- Text block -
------------------------------------------------------------------------

Reaching net zero globally in 2050 will require certain regions and sectors to go to net zero much faster. OECD regions must be net zero by 2043 and net negative thereafter; with carbon capture and removal enabling negative emissions. China needs to reduce emissions to zero by 2050 rather than the current goal of 2060. Some sectors like electricity production will need to reach net zero before 2050, while other sectors like cement and aviation will still have remaining emissions. In our net zero pathway, the maritime sector needs to reduce emissions by 95% by 2050.
According to our Pathway to Net Zero, no new oil and gas will be needed after 2024 in high-income countries and after 2028 in middle- and low-income countries. Investments in renewables and the grid need to scale much faster; renewables investment needs to triple and grid investment must grow by more than 50% over the next 10 years.

------------------------------------------------------------------------

- Dataset content -
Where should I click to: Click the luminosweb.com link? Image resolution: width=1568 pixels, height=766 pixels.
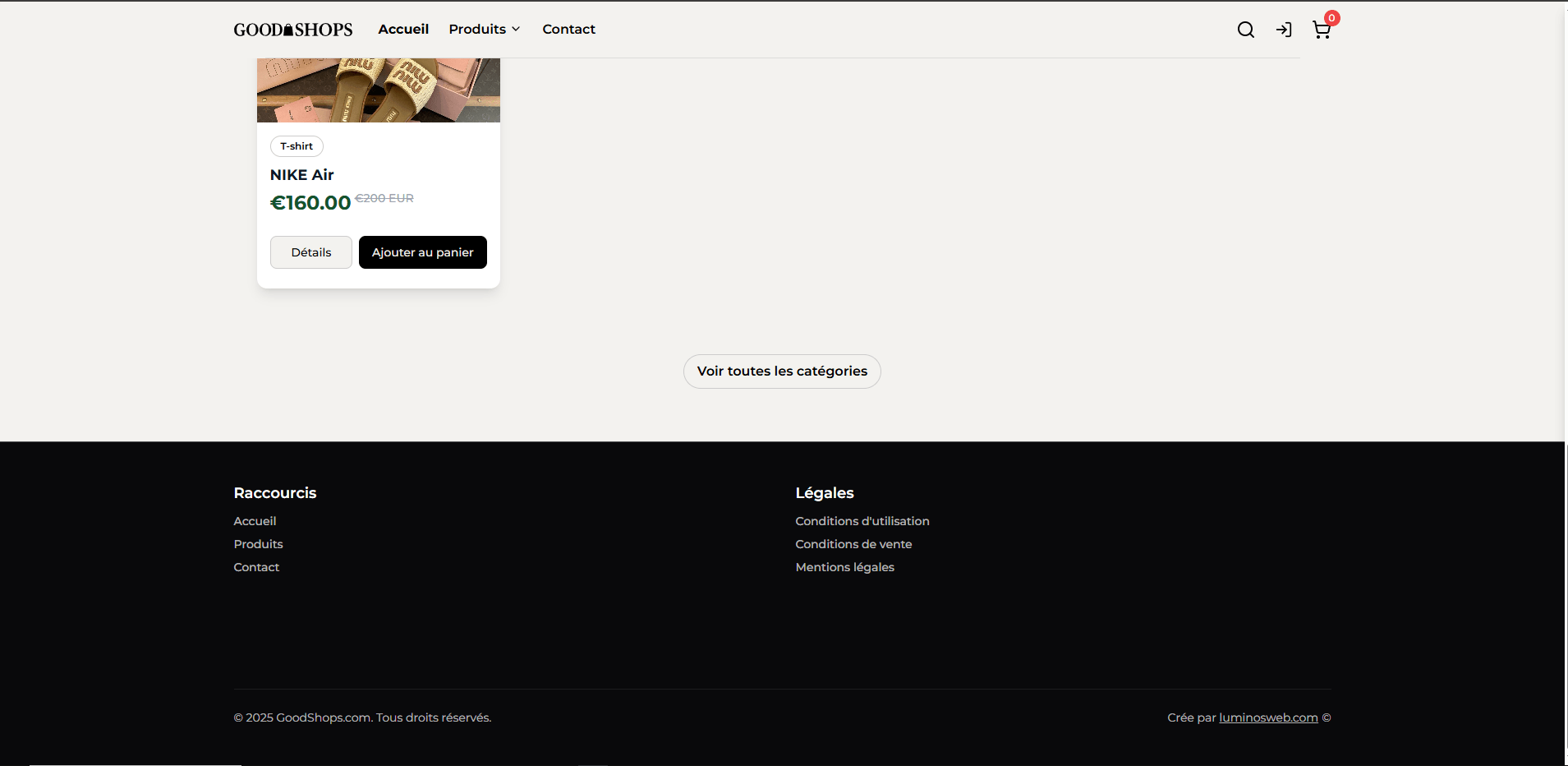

------------------------------------------------------------------------

- Parts of the exercise -
1. For the net zero pathway text, say whether each statement agrees with it, answering yes or no and quoting the deciding words: (a) OECD regions must reach net zero by 2043; (b) China's current goal is zero emissions by 2050; (c) grid investment must triple over the next 10 years.
2. Extend the net zero pathway text by writing the passage that would follow its final sentence.

- Answers for the exercise -
1.
(a) Yes: "OECD regions must be net zero by 2043"
(b) No: "China needs to reduce emissions to zero by 2050 rather than the current goal of 2060"
(c) No: "grid investment must grow by more than 50% over the next 10 years"

2.
DNV’s Pathway to Net Zero requires much greater policy intervention than we see today. The full policy toolbox must be unpacked, including higher carbon taxes and subsidies, stronger mandates, bans, and financial incentives to encourage renewables to replace fossil fuels, and smarter regulation and standards.
“With COP-27 approaching, it is important that policymakers recognize the huge opportunities inherent in decarbonizing the energy mix in light of the mounting costs of climate change impact. The technology exists to achieve net zero emissions by 2050, but for this to happen we must utilize the scope of the policy toolkit,” said Eriksen.